Respira mal, tem falta de olfato, ressona à noite ou cansa-se muito rápido a fazer algum tipo de atividade física? Se sim, existe a hipótese de que possa ter Rinossinusite Crónica Grave com Polipose Nasal (CRSwNP).
Mas, afinal, em que consiste esta doença, tão pouco falada, mas que afeta milhares de portugueses e que por vezes escapa ao radar dos especialistas? “É uma doença inflamatória crónica que faz parte do grupo das rinossinusites crónicas”, começa por explicar Rui Melo Cabral, otorrinolaringologista no Hospital de Egas Moniz - Centro Hospitalar de Lisboa Ocidental.
A inflamação afeta o nariz e os seios perinasais e provoca, no revestimento do interior do nariz, o surgimento de “massas de tecido com aspeto de cacho de uva”, os chamados pólipos. É uma doença cujo fundo é “tendencialmente alérgico”, acrescenta Rui Melo Cabral, e na qual “há uma alteração na resposta imunitária a fatores ambientais”.
Qualquer pessoa pode vir a sofrer de CRSwNP, sendo, contudo, mais comum no sexo masculino (dois homens por cada mulher). Está também provado que a sua prevalência aumenta com a idade, sendo diagnosticada geralmente a partir dos 40 anos.
“Em Portugal não há estudos sobre esta doença, mas há muitos estudos para a população ocidental, por isso o que nós pensamos é que o nosso país se inserirá num quadro deste género”, afirma o otorrinolaringologista do Hospital de Egas Moniz. Assim, a incidência da rinossinusite crónica, nos países ocidentais, está na ordem dos 12%, sendo que entre 25% a 30% desses terão pólipos nasais. Em crianças é mais rara, atingindo cerca de 0,1% da população.
A medicina ainda desconhece a origem desta patologia, não obstante, verifica-se uma relação genética. “Há uma predisposição genética associada a esta doença, muitas vezes os doentes têm familiares com o mesmo problema”, lembra o especialista. O tabaco e a exposição a poeiras também são factores de risco relevantes, afirma Rui Melo Cabral.

**ENUNCIADO DA TAREFA**
Cite o texto sobre a rinossinusite crónica com polipose nasal, começando em "Qualquer pessoa pode" e seguindo até "0,1% da população.". As linhas que se seguem provêm de outra fonte.

**MATERIAL FORNECIDO**
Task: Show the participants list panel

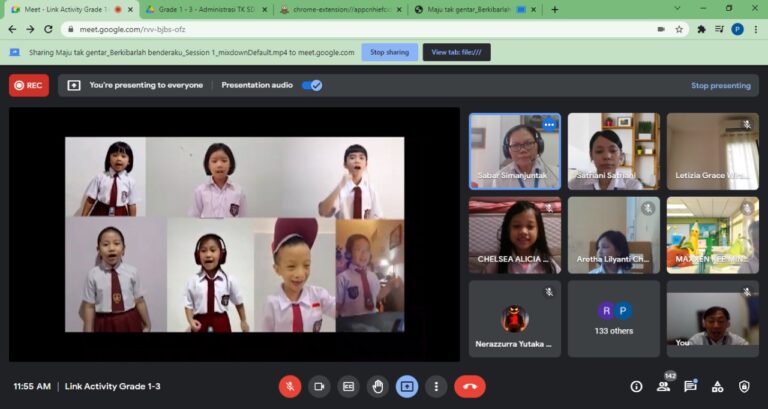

**RESPOSTA**
Qualquer pessoa pode vir a sofrer de CRSwNP, sendo, contudo, mais comum no sexo masculino (dois homens por cada mulher). Está também provado que a sua prevalência aumenta com a idade, sendo diagnosticada geralmente a partir dos 40 anos.
“Em Portugal não há estudos sobre esta doença, mas há muitos estudos para a população ocidental, por isso o que nós pensamos é que o nosso país se inserirá num quadro deste género”, afirma o otorrinolaringologista do Hospital de Egas Moniz. Assim, a incidência da rinossinusite crónica, nos países ocidentais, está na ordem dos 12%, sendo que entre 25% a 30% desses terão pólipos nasais. Em crianças é mais rara, atingindo cerca de 0,1% da população.